■ **TEXT BLOCK**:

Content starts

An alternative hypothesis for poor performance of replication groups scoring is the low number of samples in the data sets. Results using the interaction gain (Additional file 3) show that increasing the number of samples reduces false positive rate for both the direct approach and replication groups scoring, with the direct approach still performing consistently better.

From the viewpoint of statistics, we are trying to rank the interactions based on the HFCC score or another measure of interaction. To estimate the true score from a sample data, we can use either a direct approach or compute the score on multiple subsets of the data and aggregate them in some way. The usual aggregation method is computing the average score; such aggregates are conveniently distributed normally around the true value, according to the central limit theorem. Replication groups scoring aggregates by taking the minimal interaction score. Minima are not governed by the central limit theorem but are instead distributed by the Gumbel's extreme value distribution, which depends on the number of subsets (2 or 3 in Gayan's paper, more in bootstrap) and the shape of the distribution of the score. Minima are not estimators of the true value, yet the ranking of interactions by minima could correspond to the underlying unknown true ranking. As we showed, this is mostly not the case, except in some experiments with bootstrap sampling. The reasons for the apparent success of bootstrap in those particular cases are difficult to explain and may be a random fluke or they may indicate that the distribution of the observed score on interacting pairs is different (e.g. have a larger variance) than that of the non-interacting ones.

See Additional file 4 for source code and data sets needed to replicate the experiments.

Conclusions

We found that for a set of simulated and false interaction-imputed experimental data sets, the utility of replication groups as described by Gayan et al. (2008) does not improve upon the direct scoring of SNP interactions. In all our experiments, estimating interaction scores directly from the entire data set performed consistently better.

The aim of using replication groups was to decrease the number of false positive cases at expense of lower power of the test. As we have shown, the same decrease, but with a higher power, can be achieved with the standard method by simply raising the significance threshold. Alternatively, at the same power of the test, the standard method will provide less false positives than the replication group method.

We would like to stress that our study investigated a particular data sampling approach used in HFCC. We show that either with the originally proposed scoring method or another SNP interaction measure, the utility of replication groups should be replaced by more effective direct estimation of interaction scores from the entire data set.

Content ends

(Stored data entries)

Content starts

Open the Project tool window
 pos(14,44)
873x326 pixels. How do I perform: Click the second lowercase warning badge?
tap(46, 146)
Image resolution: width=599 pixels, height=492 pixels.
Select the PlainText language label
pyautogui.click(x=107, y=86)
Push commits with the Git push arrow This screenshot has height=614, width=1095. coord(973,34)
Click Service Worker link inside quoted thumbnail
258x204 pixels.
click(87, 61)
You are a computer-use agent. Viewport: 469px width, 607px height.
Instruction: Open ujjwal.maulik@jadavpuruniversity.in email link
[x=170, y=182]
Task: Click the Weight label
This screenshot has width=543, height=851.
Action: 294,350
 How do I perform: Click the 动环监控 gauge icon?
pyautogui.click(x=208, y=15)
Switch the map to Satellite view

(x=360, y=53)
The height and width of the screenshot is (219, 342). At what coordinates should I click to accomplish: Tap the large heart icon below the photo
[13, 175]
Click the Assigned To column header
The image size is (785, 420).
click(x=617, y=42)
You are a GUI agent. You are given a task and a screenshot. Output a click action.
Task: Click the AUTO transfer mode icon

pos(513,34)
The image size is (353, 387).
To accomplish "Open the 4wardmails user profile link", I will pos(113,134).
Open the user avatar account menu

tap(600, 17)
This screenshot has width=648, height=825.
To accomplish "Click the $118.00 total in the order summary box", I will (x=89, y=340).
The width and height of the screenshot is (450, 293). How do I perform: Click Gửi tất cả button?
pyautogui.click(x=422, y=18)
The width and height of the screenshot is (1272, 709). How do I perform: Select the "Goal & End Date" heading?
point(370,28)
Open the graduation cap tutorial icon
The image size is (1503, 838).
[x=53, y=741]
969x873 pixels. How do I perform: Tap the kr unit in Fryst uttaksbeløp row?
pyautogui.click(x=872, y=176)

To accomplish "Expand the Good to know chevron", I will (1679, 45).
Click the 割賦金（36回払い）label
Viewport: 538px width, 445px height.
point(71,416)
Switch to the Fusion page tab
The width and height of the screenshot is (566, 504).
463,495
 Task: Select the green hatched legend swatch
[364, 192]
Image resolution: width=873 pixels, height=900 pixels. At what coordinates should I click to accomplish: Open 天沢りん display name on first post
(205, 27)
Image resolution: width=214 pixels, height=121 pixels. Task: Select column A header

Content ends

■ **LIST OF TASKS**:
A. In the passage on replication groups scoring, how does replication groups scoring aggregate the scores computed on the data subsets?
B. Reproduce the passage on replication groups scoring from "Conclusions" up to and including "performed consistently better.".
These records come from a separate source.

■ **SOLUTION LIST**:
A. It takes the minimal interaction score.

B.
Conclusions

We found that for a set of simulated and false interaction-imputed experimental data sets, the utility of replication groups as described by Gayan et al. (2008) does not improve upon the direct scoring of SNP interactions. In all our experiments, estimating interaction scores directly from the entire data set performed consistently better.